Football hacks eagerly searching for a strategic leitmotif at Euro 2012 thought they’d found it when Spain took the field for its group opener against Italy without a single forward. “Death of the Striker?” headlines screamed in response to the idea that the reigning world and European champions could try to win a game with four defenders and six midfielders, keeping their passes short and their movements fluid. And yes, in fact, they could (though they had to come from behind to tie the Italians). They did the same against France but won by the comfortable margin of 2-0. (The same hacks, of course, were hoping the strategy would flounder in the way that Barcelona’s tactics had when faced with Chelsea’s 10-men-behind-the-ball defense.)
But coach Vicente del Bosque was happy to throw strikers on when he thought the situation demanded them, as in the game against Ireland and in the last half-hour against France, when the prospect of Pedro and Torres running into space behind them kept the French defense from pushing forward. Tactics are fluid, after all, and today’s strikers are expected to do (literally) miles more defensive running and tracking of opponents than their predecessors. Wayne Rooney, for instance, runs more for Manchester United and England than did the classic box-to-box midfielder of English football folklore.
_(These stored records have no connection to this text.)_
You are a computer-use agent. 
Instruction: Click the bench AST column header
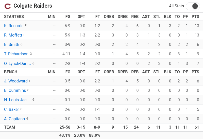coord(146,72)
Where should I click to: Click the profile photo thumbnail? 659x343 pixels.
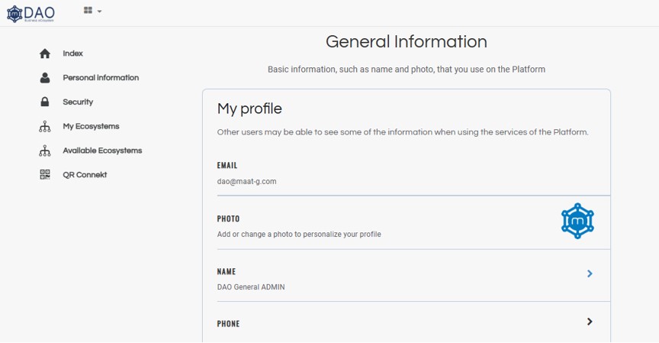577,222
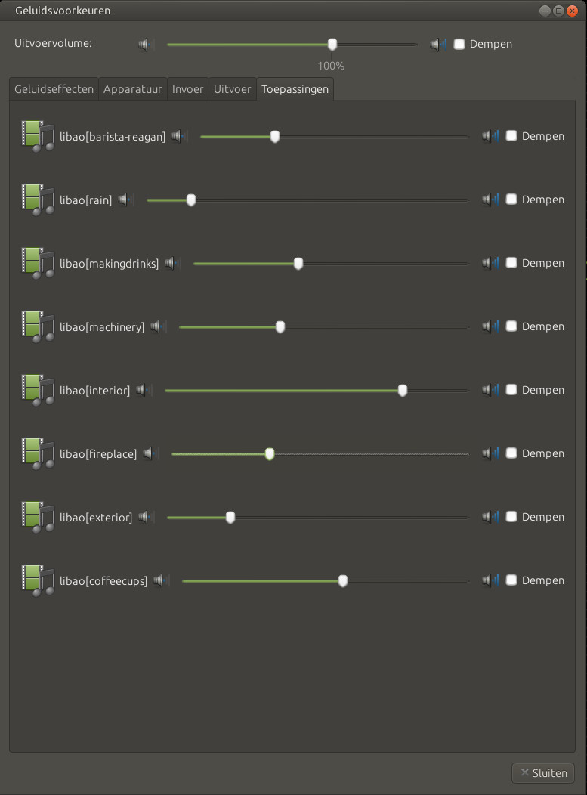The width and height of the screenshot is (587, 795).
Task: Click the Uitvoervolume slider handle at 100%
Action: (332, 45)
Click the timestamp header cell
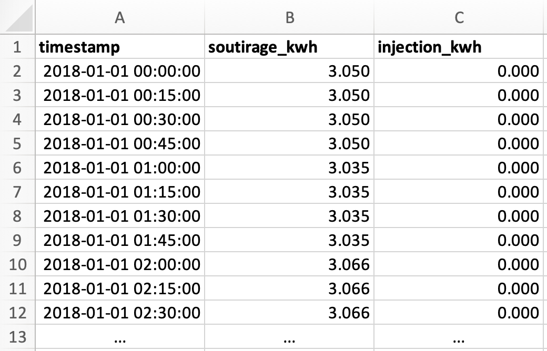The image size is (547, 351). pos(120,47)
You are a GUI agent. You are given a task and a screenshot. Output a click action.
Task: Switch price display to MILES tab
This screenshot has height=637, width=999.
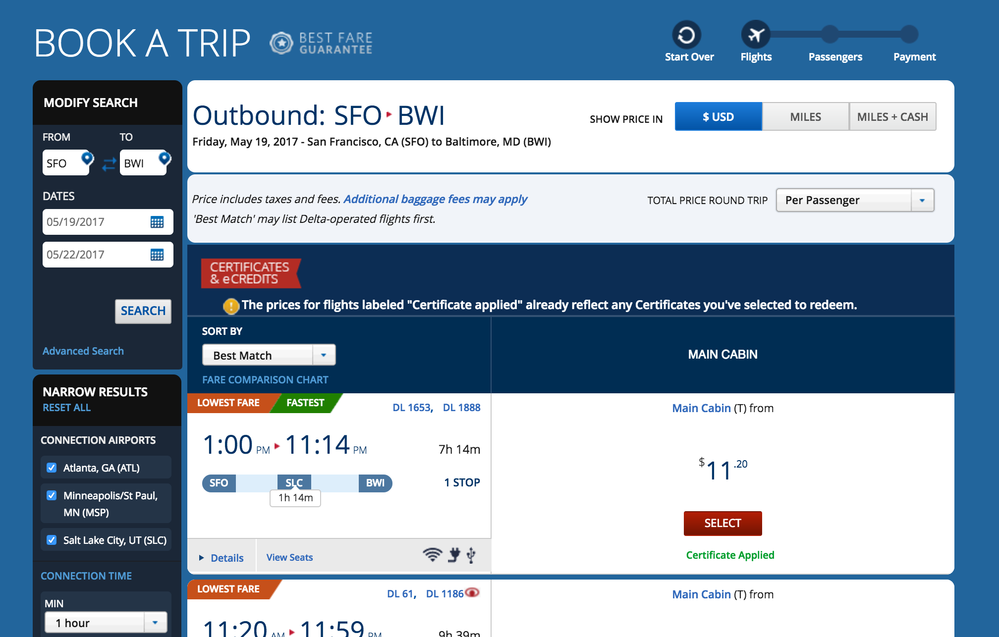(x=805, y=117)
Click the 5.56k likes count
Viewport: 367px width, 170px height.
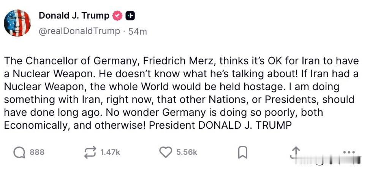[x=187, y=152]
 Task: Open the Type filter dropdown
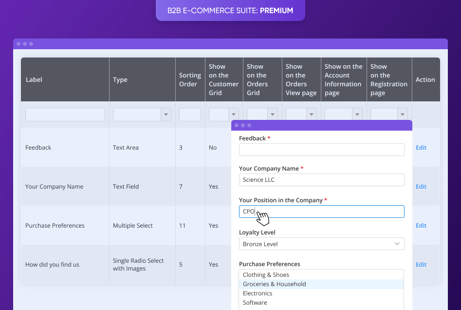[x=166, y=114]
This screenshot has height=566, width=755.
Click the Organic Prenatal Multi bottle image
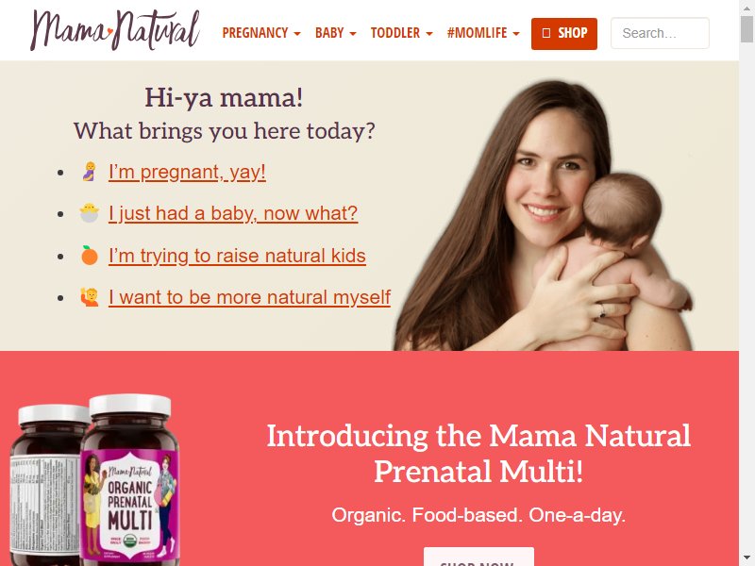click(130, 480)
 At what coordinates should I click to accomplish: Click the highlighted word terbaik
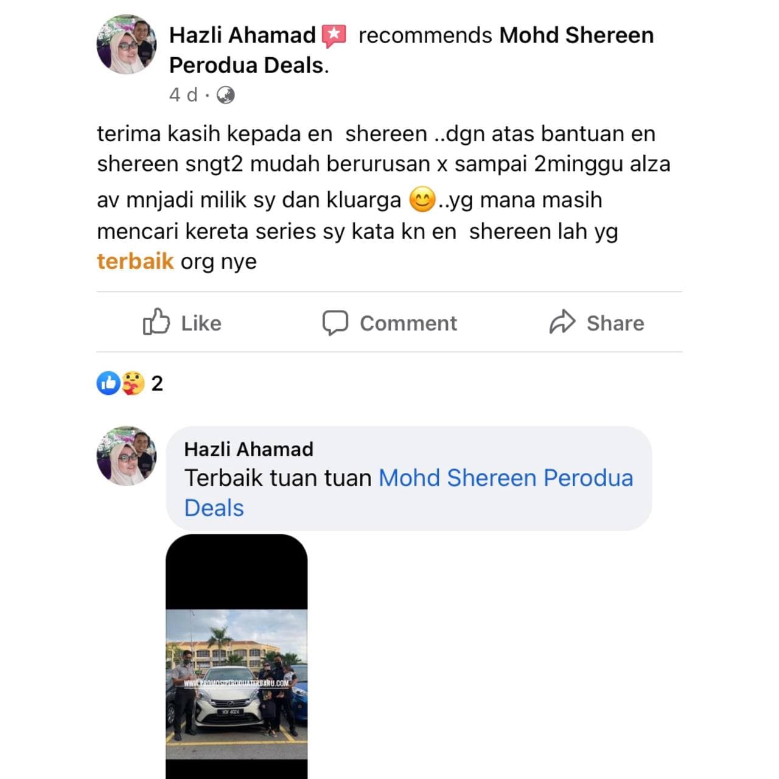pyautogui.click(x=135, y=261)
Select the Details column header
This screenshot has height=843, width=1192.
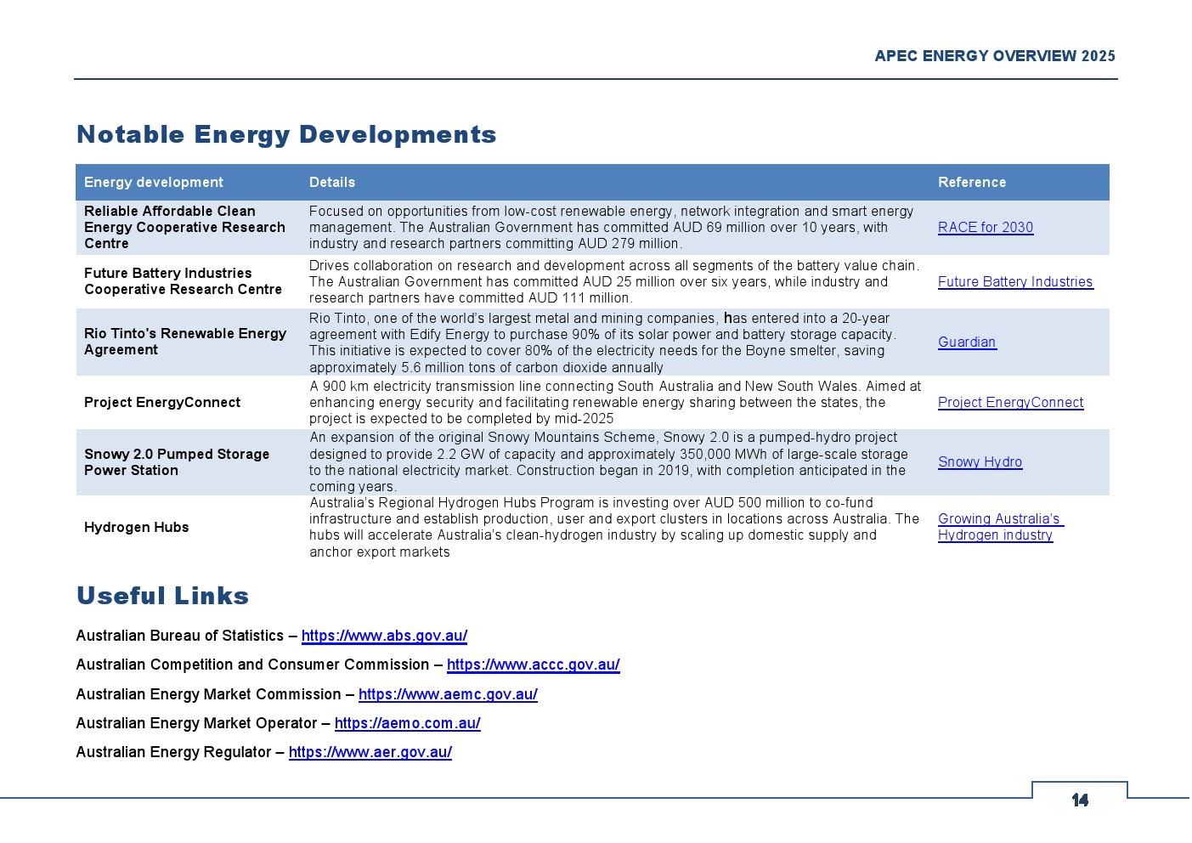332,183
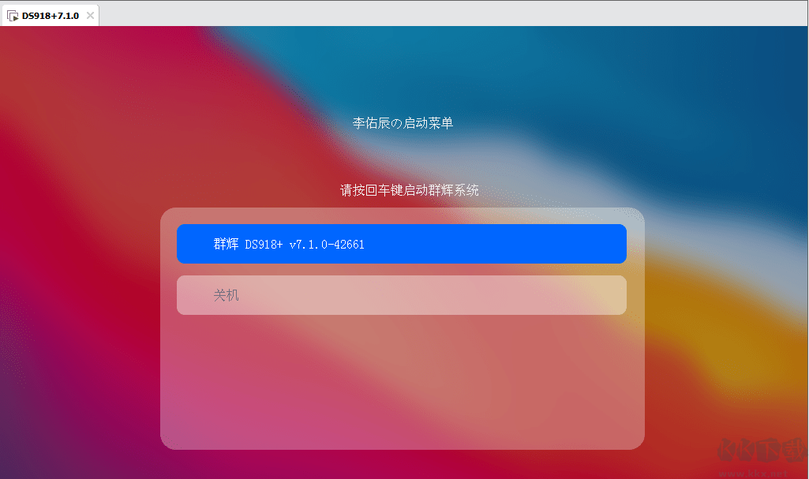Click the v7.1.0-42661 version text

click(x=327, y=245)
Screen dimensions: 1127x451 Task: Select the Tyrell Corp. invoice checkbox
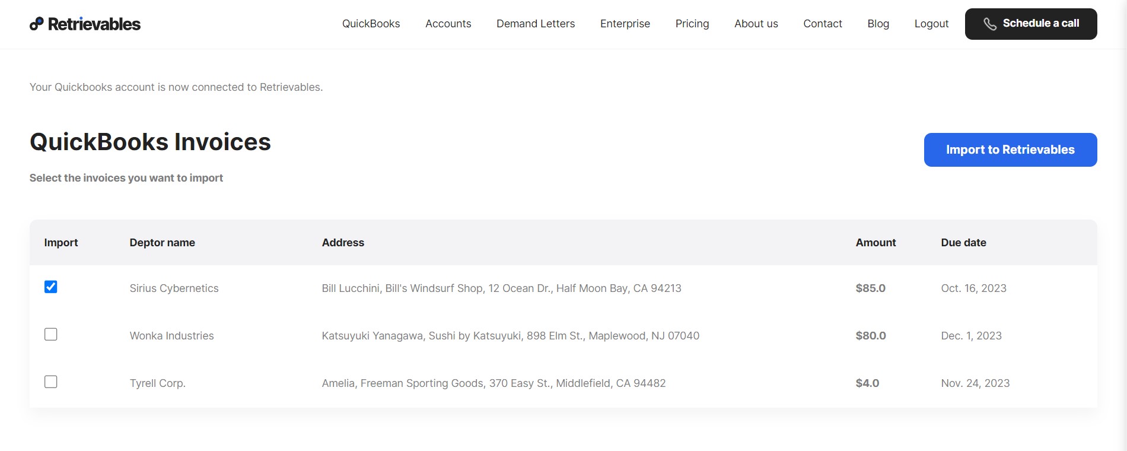pos(51,382)
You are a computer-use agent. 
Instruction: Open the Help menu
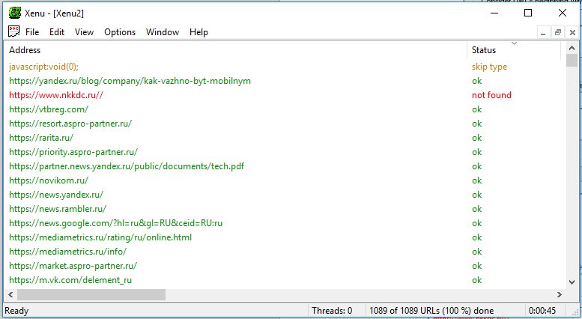tap(198, 32)
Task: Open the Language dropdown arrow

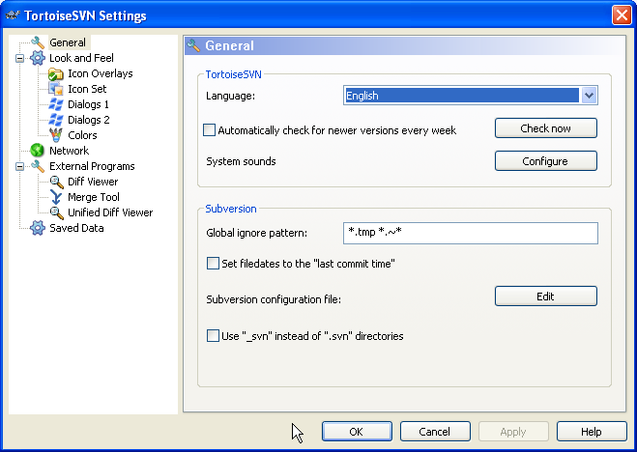Action: pos(589,96)
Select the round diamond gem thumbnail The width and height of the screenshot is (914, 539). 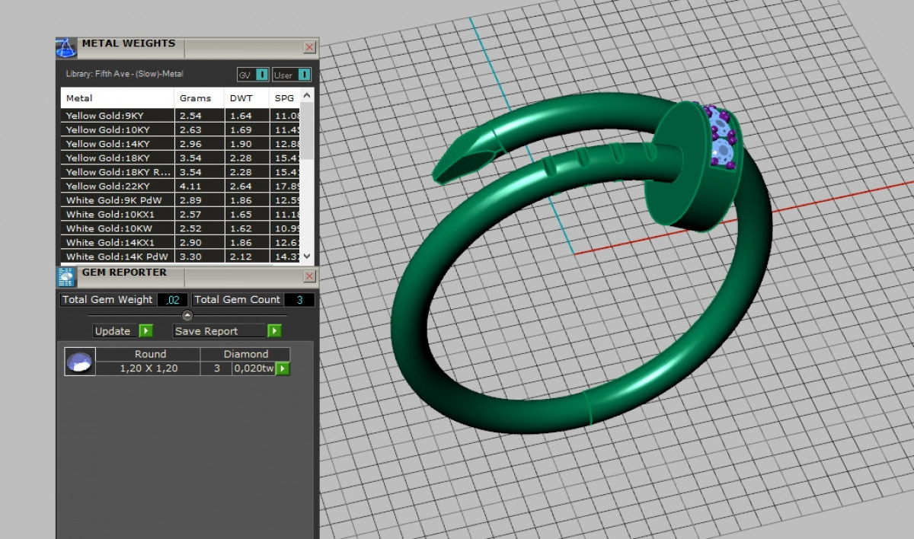pyautogui.click(x=79, y=362)
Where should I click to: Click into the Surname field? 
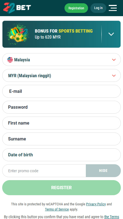pyautogui.click(x=62, y=139)
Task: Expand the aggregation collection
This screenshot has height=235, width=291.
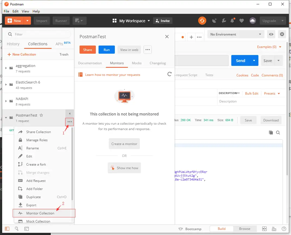Action: [x=6, y=68]
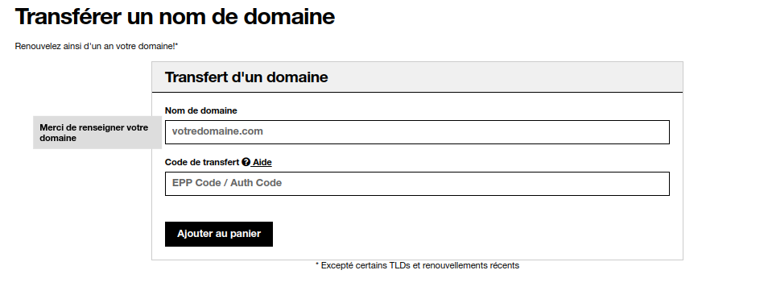Viewport: 768px width, 291px height.
Task: Click the "Merci de renseigner votre domaine" tooltip
Action: (97, 132)
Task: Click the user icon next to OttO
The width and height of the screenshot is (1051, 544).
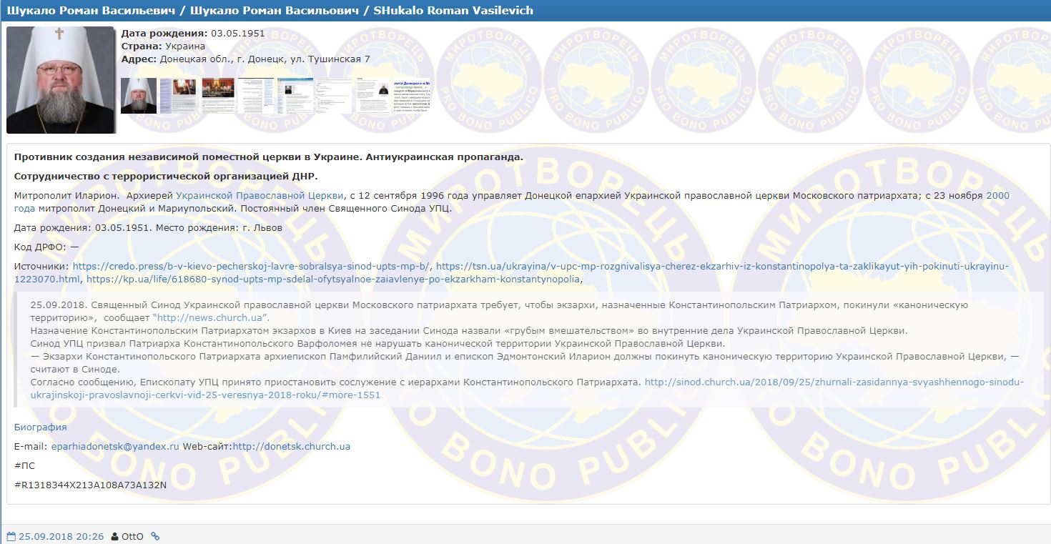Action: [114, 536]
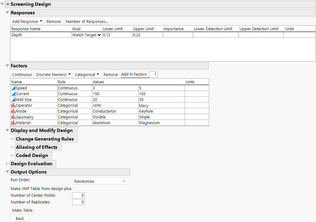Click the categorical icon beside Material
The height and width of the screenshot is (222, 316).
pyautogui.click(x=13, y=123)
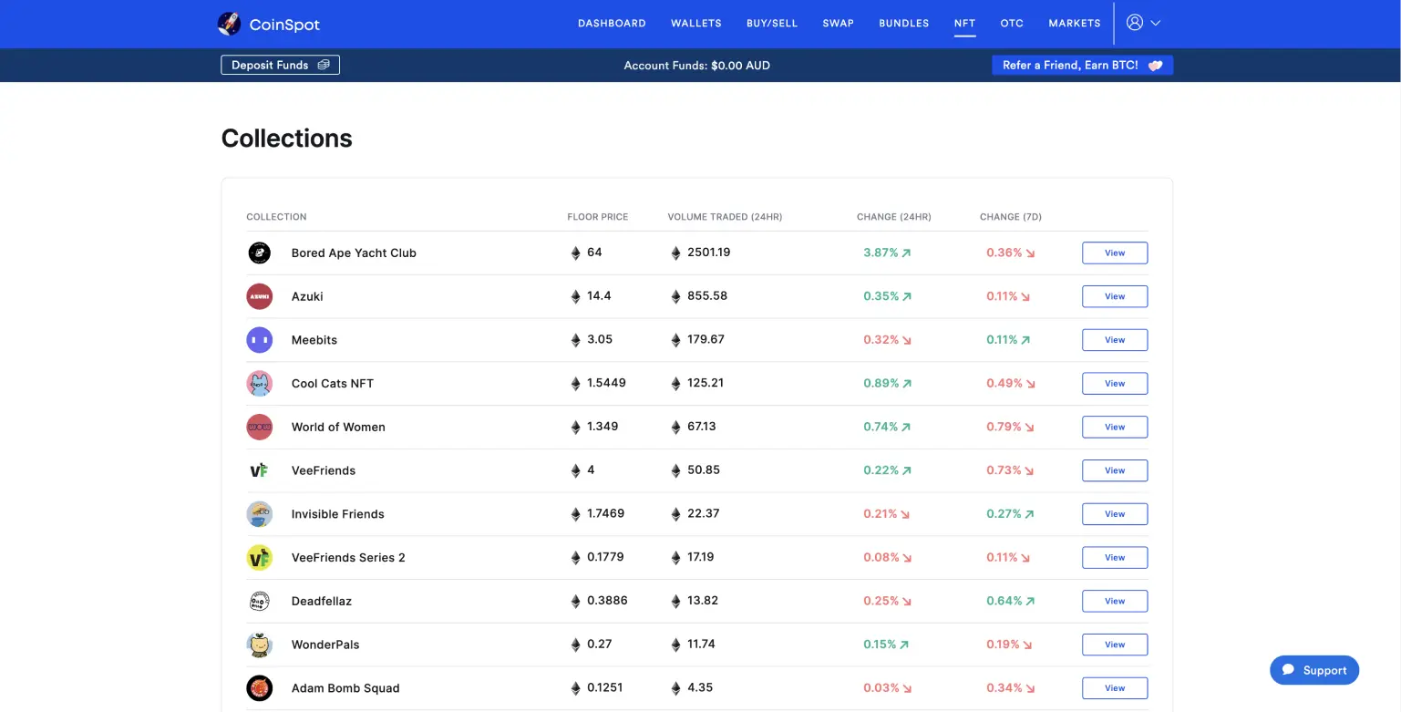Open the Support chat widget
The image size is (1401, 712).
pos(1313,670)
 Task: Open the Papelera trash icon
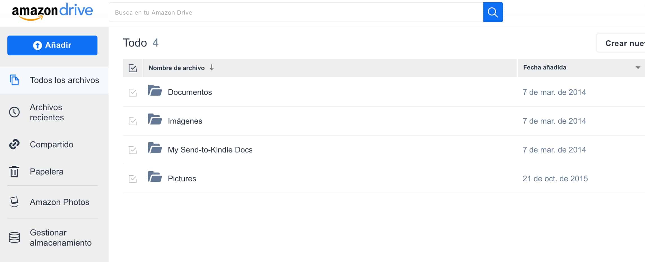point(14,171)
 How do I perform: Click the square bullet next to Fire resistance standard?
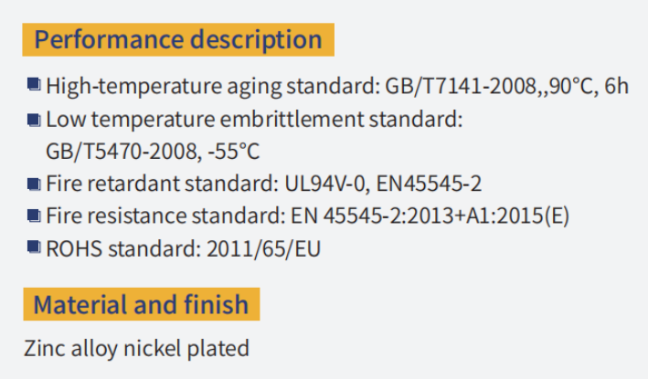[34, 216]
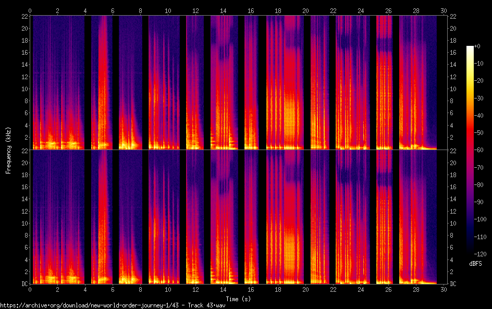This screenshot has width=492, height=309.
Task: Select the 30 second tick on the bottom time axis
Action: (443, 289)
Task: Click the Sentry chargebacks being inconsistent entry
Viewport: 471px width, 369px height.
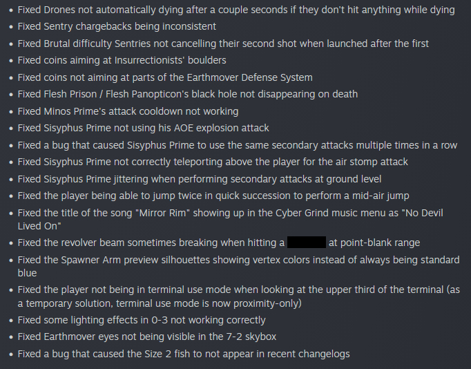Action: 117,26
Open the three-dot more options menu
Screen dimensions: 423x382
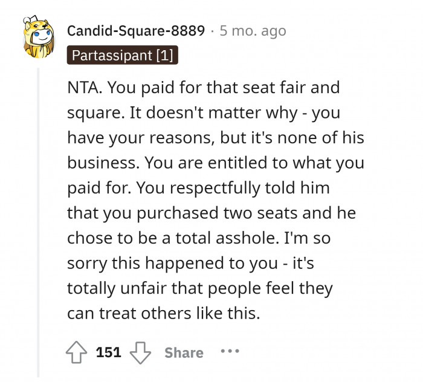click(230, 352)
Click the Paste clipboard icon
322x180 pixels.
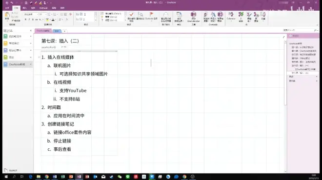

Against Sweden, of course, England clung to the vision of the traditional English No. 9, a lumbering center forward who does most of his work in the air, his back to the goal, when the team fielded Andy Carroll. If Carroll’s breakthrough goal demonstrated the virtues of that approach, the fact that England so often gave the ball away while hopefully hoisting it toward him was a reminder of its flaws. In the same game, England’s Danny Welbeck reminded us that there’s a new breed of striker emerging in England, whose game is based more on speed, skill, balletic athleticism and intelligent movement. His winner against the Swedes was a peach of a goal: he improvised an exquisite back-heeled flick to convert a cross played behind him. That’s the sort of goal that ensures that the striker’s craft is never dispensed with. So, too, did Zlatan Ibrahimovic’s cracker of a volley against France. Or my goal of the tournament thus far — Mario Balotelli’s volley over his own shoulder against Ireland.